(Supplied records begins)

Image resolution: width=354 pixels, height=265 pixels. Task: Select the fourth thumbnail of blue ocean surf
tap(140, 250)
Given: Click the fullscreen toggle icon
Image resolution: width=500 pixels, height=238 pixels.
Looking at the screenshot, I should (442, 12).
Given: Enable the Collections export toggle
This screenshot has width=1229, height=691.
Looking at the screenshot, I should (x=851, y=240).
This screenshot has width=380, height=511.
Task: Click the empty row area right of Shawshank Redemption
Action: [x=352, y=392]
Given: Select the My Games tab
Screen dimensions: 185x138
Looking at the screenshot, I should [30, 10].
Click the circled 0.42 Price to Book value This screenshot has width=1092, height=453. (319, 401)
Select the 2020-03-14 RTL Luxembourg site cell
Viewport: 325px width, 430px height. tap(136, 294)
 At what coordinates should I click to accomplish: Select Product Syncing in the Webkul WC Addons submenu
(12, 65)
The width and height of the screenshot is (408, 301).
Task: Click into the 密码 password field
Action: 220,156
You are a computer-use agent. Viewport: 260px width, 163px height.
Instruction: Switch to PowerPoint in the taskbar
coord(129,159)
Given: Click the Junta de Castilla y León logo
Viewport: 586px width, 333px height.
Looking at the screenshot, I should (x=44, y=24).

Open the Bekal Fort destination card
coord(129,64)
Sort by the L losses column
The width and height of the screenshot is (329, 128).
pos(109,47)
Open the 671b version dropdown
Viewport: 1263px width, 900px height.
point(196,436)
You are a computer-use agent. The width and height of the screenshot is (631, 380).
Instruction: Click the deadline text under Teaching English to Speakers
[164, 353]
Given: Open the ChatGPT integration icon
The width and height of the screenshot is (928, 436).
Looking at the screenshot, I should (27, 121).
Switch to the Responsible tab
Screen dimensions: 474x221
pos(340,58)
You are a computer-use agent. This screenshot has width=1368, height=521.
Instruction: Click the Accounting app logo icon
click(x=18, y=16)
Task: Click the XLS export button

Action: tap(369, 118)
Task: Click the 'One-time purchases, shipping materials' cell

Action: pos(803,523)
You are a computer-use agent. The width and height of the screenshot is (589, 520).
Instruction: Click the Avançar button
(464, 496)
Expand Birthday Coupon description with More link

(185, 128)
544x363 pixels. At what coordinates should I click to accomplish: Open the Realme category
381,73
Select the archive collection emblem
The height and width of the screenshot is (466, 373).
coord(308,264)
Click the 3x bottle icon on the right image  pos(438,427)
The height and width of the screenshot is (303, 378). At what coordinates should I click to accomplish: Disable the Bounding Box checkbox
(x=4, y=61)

(Supplied records ends)

### What is needed
Every record must be output again with its wording unchanged.

### Expected answer
Image resolution: width=354 pixels, height=265 pixels. Task: Select the fourth thumbnail of blue ocean surf
tap(140, 250)
Given: Click the fullscreen toggle icon
Image resolution: width=500 pixels, height=238 pixels.
Looking at the screenshot, I should (442, 12).
Given: Enable the Collections export toggle
This screenshot has width=1229, height=691.
Looking at the screenshot, I should (x=851, y=240).
This screenshot has width=380, height=511.
Task: Click the empty row area right of Shawshank Redemption
Action: [x=352, y=392]
Given: Select the My Games tab
Screen dimensions: 185x138
Looking at the screenshot, I should [30, 10].
Click the circled 0.42 Price to Book value This screenshot has width=1092, height=453. (319, 401)
Select the 2020-03-14 RTL Luxembourg site cell
Viewport: 325px width, 430px height. tap(136, 294)
 At what coordinates should I click to accomplish: Select Product Syncing in the Webkul WC Addons submenu
(12, 65)
The width and height of the screenshot is (408, 301).
Task: Click into the 密码 password field
Action: 220,156
You are a computer-use agent. Viewport: 260px width, 163px height.
Instruction: Switch to PowerPoint in the taskbar
coord(129,159)
Given: Click the Junta de Castilla y León logo
Viewport: 586px width, 333px height.
Looking at the screenshot, I should (x=44, y=24).

Open the Bekal Fort destination card
coord(129,64)
Sort by the L losses column
The width and height of the screenshot is (329, 128).
pos(109,47)
Open the 671b version dropdown
Viewport: 1263px width, 900px height.
point(196,436)
You are a computer-use agent. The width and height of the screenshot is (631, 380).
Instruction: Click the deadline text under Teaching English to Speakers
[164, 353]
Given: Open the ChatGPT integration icon
The width and height of the screenshot is (928, 436).
Looking at the screenshot, I should (27, 121).
Switch to the Responsible tab
Screen dimensions: 474x221
pos(340,58)
You are a computer-use agent. This screenshot has width=1368, height=521.
Instruction: Click the Accounting app logo icon
click(x=18, y=16)
Task: Click the XLS export button

Action: tap(369, 118)
Task: Click the 'One-time purchases, shipping materials' cell

Action: pos(803,523)
You are a computer-use agent. The width and height of the screenshot is (589, 520).
Instruction: Click the Avançar button
(464, 496)
Expand Birthday Coupon description with More link

(185, 128)
544x363 pixels. At what coordinates should I click to accomplish: Open the Realme category
381,73
Select the archive collection emblem
The height and width of the screenshot is (466, 373).
coord(308,264)
Click the 3x bottle icon on the right image  pos(438,427)
The height and width of the screenshot is (303, 378). At what coordinates should I click to accomplish: Disable the Bounding Box checkbox
(x=4, y=61)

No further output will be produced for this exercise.